- **Task instructions**: Copy the lines from the one containing "1568x743 pixels. Task: Close" down to the one containing "Viewport: 1485px width, 812px", swapping "Adobe Photoshop" for "Adobe Illustrator" and leaving the rest as it is.

[Part of a data file]
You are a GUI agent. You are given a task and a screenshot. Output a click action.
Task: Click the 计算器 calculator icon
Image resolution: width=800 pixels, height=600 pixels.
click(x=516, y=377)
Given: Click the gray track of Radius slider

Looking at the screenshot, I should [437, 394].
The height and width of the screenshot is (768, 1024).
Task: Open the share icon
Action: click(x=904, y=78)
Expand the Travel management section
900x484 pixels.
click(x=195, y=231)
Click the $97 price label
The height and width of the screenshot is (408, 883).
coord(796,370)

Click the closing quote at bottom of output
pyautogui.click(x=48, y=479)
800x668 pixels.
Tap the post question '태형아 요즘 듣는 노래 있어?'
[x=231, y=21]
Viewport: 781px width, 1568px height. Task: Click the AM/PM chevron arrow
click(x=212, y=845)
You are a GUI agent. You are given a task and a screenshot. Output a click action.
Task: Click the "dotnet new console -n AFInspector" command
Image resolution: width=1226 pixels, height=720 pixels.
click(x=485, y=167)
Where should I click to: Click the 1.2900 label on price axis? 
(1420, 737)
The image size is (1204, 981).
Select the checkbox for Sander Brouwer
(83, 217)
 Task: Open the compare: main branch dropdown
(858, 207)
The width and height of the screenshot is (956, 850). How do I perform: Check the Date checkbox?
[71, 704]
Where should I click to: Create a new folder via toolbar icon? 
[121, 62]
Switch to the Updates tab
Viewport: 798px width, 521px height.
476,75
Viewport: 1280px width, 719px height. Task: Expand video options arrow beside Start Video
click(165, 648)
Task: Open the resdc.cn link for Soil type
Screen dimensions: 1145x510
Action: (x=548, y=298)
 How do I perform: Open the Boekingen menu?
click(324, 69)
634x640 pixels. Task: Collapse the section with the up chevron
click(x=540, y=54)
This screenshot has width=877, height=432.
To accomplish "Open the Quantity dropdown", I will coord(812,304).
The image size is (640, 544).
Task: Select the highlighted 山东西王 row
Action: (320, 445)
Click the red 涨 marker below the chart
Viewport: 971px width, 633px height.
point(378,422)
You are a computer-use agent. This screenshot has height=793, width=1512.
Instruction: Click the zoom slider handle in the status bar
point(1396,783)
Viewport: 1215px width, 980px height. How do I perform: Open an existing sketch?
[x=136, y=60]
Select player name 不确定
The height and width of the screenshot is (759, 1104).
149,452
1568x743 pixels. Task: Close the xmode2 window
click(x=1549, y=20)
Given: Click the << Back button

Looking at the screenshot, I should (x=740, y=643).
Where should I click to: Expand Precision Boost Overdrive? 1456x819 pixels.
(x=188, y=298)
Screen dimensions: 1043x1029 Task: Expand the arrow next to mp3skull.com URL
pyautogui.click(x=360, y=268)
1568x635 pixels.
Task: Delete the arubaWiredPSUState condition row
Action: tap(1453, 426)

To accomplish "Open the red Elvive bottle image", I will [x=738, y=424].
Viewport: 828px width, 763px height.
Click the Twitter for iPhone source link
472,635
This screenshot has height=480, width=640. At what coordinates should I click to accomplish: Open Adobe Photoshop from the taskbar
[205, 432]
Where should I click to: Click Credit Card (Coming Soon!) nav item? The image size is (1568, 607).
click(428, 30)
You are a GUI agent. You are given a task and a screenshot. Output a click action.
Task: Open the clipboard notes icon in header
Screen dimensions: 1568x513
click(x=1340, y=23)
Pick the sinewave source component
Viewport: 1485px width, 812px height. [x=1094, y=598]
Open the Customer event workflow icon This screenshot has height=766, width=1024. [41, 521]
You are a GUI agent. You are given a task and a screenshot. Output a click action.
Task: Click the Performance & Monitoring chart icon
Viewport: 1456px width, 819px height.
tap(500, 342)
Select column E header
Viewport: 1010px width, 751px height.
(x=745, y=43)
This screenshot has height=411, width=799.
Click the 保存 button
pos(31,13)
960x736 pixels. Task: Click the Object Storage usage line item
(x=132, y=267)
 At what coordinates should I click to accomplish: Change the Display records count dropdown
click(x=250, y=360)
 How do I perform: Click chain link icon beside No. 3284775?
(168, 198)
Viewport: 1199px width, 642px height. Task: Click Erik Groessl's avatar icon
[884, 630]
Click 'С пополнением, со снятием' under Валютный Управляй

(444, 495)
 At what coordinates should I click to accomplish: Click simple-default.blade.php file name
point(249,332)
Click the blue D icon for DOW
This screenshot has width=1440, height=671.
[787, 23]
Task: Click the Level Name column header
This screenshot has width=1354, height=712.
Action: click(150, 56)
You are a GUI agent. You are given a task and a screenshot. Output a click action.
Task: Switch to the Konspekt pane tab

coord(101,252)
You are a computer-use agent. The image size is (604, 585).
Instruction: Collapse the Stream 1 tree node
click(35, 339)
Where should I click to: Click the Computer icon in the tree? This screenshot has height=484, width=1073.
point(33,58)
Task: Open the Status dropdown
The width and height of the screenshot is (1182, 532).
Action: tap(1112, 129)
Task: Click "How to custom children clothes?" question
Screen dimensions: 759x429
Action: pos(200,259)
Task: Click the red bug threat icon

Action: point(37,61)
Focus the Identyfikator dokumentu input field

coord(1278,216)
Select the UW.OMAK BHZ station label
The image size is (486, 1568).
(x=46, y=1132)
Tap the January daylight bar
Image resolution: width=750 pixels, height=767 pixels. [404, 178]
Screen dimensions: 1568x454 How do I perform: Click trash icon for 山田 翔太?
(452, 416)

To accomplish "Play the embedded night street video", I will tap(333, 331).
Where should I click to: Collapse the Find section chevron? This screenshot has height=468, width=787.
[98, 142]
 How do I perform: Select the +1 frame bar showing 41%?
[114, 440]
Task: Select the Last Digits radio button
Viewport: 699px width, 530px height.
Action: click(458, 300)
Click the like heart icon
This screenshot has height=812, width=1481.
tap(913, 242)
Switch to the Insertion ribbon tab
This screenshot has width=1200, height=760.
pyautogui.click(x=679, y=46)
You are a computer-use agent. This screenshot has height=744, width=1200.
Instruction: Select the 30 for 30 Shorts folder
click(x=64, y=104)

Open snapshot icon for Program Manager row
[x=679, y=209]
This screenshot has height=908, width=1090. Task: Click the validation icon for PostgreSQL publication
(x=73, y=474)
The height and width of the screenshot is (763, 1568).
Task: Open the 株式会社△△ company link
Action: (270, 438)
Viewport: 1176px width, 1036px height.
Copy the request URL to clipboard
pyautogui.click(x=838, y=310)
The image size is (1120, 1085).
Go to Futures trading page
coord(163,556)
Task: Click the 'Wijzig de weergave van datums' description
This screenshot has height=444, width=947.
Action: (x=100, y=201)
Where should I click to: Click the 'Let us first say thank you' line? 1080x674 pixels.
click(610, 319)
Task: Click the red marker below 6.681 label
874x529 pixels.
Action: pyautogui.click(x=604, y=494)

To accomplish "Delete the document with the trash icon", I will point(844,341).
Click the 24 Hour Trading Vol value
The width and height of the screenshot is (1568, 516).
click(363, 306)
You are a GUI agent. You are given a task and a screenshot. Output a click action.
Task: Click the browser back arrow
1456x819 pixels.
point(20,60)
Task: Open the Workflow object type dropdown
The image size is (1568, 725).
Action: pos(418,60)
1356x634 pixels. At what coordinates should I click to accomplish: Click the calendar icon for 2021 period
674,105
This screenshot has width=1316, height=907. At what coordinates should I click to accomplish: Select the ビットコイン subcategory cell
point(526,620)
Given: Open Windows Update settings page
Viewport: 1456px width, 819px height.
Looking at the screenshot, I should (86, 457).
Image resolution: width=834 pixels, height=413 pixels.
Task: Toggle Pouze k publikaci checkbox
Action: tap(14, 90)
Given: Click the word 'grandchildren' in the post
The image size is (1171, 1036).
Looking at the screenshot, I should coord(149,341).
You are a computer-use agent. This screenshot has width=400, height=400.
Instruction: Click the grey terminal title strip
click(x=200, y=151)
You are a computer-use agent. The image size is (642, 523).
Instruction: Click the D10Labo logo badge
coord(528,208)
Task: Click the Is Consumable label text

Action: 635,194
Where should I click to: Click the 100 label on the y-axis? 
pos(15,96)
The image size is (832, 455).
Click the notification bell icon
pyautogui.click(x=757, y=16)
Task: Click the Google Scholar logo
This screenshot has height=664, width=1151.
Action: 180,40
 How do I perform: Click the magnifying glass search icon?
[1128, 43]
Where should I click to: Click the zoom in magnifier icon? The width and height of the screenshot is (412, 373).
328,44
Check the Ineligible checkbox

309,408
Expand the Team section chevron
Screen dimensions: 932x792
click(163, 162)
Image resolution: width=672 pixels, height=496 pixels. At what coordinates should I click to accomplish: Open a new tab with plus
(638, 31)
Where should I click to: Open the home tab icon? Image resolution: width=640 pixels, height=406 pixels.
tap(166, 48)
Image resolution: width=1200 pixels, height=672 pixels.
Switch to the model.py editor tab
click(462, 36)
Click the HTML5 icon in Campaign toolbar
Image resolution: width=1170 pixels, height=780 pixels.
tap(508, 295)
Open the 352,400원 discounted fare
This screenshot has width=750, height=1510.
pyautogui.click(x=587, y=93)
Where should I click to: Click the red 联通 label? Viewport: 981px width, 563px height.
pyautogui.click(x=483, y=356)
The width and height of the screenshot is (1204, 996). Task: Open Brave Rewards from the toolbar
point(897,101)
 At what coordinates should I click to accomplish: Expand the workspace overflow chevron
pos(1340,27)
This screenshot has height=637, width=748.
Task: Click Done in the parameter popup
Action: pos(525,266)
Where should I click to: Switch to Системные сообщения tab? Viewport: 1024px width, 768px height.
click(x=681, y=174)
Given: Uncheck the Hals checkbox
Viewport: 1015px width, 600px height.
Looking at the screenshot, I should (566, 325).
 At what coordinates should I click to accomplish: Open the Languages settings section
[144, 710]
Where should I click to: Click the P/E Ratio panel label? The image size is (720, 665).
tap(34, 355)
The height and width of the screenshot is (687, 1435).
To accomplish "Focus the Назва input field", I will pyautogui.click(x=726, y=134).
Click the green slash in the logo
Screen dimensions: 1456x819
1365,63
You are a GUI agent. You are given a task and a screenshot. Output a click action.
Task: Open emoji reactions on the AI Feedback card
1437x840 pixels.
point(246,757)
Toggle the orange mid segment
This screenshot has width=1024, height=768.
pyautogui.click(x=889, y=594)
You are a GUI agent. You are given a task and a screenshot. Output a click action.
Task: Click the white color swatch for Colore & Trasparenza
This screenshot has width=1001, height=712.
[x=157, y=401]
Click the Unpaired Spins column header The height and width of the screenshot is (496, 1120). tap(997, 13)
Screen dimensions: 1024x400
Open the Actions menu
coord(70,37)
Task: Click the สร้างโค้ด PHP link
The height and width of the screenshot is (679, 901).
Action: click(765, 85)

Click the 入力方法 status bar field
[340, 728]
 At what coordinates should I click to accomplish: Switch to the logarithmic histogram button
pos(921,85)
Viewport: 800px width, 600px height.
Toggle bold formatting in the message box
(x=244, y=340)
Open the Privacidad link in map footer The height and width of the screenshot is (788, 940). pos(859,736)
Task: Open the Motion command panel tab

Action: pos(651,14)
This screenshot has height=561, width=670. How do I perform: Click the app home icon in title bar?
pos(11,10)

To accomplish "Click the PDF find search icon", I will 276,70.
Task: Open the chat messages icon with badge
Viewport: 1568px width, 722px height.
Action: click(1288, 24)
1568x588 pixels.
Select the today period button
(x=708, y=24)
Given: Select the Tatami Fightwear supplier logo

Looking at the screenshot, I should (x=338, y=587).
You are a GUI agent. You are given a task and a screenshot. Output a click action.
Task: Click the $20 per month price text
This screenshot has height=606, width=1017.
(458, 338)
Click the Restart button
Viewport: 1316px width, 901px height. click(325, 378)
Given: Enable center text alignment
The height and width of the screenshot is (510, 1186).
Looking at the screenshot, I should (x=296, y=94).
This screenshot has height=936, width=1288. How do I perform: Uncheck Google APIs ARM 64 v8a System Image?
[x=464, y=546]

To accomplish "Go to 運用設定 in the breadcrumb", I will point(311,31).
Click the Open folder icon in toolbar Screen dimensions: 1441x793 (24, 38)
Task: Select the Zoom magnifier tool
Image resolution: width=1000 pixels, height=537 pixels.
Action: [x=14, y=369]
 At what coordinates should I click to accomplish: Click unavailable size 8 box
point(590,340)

- **Answer in full**:
1568x743 pixels. Task: Close the xmode2 window
click(x=1549, y=20)
Given: Click the << Back button

Looking at the screenshot, I should (x=740, y=643).
Where should I click to: Expand Precision Boost Overdrive? 1456x819 pixels.
(x=188, y=298)
Screen dimensions: 1043x1029 Task: Expand the arrow next to mp3skull.com URL
pyautogui.click(x=360, y=268)
1568x635 pixels.
Task: Delete the arubaWiredPSUState condition row
Action: tap(1453, 426)

To accomplish "Open the red Elvive bottle image", I will [x=738, y=424].
Viewport: 828px width, 763px height.
Click the Twitter for iPhone source link
472,635
This screenshot has height=480, width=640. At what coordinates should I click to accomplish: Open Adobe Illustrator from the taskbar
[205, 432]
Where should I click to: Click Credit Card (Coming Soon!) nav item? The image size is (1568, 607).
click(428, 30)
You are a GUI agent. You are given a task and a screenshot. Output a click action.
Task: Open the clipboard notes icon in header
Screen dimensions: 1568x513
click(x=1340, y=23)
Pick the sinewave source component
Viewport: 1485px width, 812px height. [x=1094, y=598]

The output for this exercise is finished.